Plusieurs témoignages préliminaires, fournis par les avocats de la LIA, semblent attester que les Libyens, qui venaient tout juste de créer leur fonds souverain, ne savaient pas ce qu’ils faisaient. Dès 2007, un conseiller financier externe avait mis en garde la Libya Investment Authority contre les promesses de Goldman Sachs. Voyant que la “confiance accordée en vertu de la réputation internationale [de Goldman Sachs] l’emportait” sur ses recommandations, ce conseiller a mis un terme à sa mission pour la LIA.
Mais c’est surtout le témoignage de l’avocate australienne Catherine McDougall qui donne une très mauvaise image du comportement des représentants de Goldman Sachs. Elle aussi a travaillé pour la LIA avant d’être remerciée pour avoir remis en cause les conseils de la banque américaine. Elle a avoué au “Financial Times” être sortie “traumatisée” de cette expérience.
“Je me suis renseignée sur les résultats des vérifications indépendantes des accords [conclus avec Goldman Sachs], et les responsables du fonds libyen m’ont rétorqué qu’ils n’en avaient pas fait car ils avaient entièrement confiance en Goldman Sachs”, a raconté cette avocate devant la justice britannique. Cette confiance est, d’après elle, le résultat de l’opération séduction du banquier Youssef Kabbaj.
"Magic" Kabbaj
Ce “Goldman Sachs boy” a sorti la carte de crédit de la banque à plusieurs reprises, d’après Catherine McDougall, pour inviter les Libyens au Maroc et leur proposer des nuits de fête à Londres.

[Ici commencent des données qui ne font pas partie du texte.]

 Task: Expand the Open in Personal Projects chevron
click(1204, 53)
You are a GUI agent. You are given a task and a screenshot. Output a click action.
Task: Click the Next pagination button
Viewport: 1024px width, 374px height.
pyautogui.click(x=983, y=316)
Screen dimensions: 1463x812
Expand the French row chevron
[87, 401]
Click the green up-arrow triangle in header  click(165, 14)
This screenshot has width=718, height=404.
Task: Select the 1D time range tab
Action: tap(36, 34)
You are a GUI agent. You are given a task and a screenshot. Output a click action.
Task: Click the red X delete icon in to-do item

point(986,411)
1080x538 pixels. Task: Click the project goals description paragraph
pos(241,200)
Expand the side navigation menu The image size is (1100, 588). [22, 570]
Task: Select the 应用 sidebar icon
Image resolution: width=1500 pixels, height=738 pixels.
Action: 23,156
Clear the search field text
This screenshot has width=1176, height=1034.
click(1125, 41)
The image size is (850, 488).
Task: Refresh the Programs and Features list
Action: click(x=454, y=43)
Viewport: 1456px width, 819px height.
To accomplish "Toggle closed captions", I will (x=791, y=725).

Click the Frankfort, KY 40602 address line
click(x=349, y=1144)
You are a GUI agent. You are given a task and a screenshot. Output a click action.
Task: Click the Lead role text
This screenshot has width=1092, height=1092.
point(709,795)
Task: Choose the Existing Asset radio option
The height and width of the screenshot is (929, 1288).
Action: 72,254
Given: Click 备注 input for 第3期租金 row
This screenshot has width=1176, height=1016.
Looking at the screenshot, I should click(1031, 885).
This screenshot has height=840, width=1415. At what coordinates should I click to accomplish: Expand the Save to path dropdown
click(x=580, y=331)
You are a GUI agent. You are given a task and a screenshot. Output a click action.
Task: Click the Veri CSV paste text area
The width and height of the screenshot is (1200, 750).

Dès que Goldman Sachs et la Libye ont commencé à parler affaires, fin 2006, Youssef Kabbaj est devenu le chaperon des responsables du fonds libyen à Londres. C’est dans la capitale britannique que la Libye du colonel Kadhafi avait décidé de s’installer pour tenter de faire fructifier sa rente pétrolière. “Alors que la LIA n’avait pas encore fini d’acheter tout le matériel pour ses bureaux, Youssef Kabbaj était déjà en train de pousser pour que le fonds investisse dans certains produits financiers de Goldman Sachs”, peut-on lire dans le compte rendu de la cour londonienne de la première journée d’audition.
Catherine McDougall se souvient également avoir entendu Youssef Kabbaj expliquer les fondamentaux de la Bourse “plusieurs semaines après la signature par la LIA des accords d’investissement”. Autant d’indices qui semblent contredire les affirmations de la banque américaine. Elle assure, en effet, que les responsables du LIA étaient tout à fait capables de comprendre les spécificités et risques des investissements effectués. Ils “avaient tous une expérience en tant que banquier international”, soutient Goldman Sachs.
La banque affirme que le reste des accusations est trop vague pour être pris au sérieux. Elle reconnaît avoir choyé les représentants du LIA, mais n'y voit aucun problème. Selon Goldman Sachs, ce genre de pratiques n’a rien d’extraordinaire et n’implique pas une tromperie. Affirmer le contraire ne serait, d’après la banque, que se fonder sur des simples rumeurs. La justice britannique va devoir faire la part des choses lors du procès qui, lui, débutera l’année prochaine.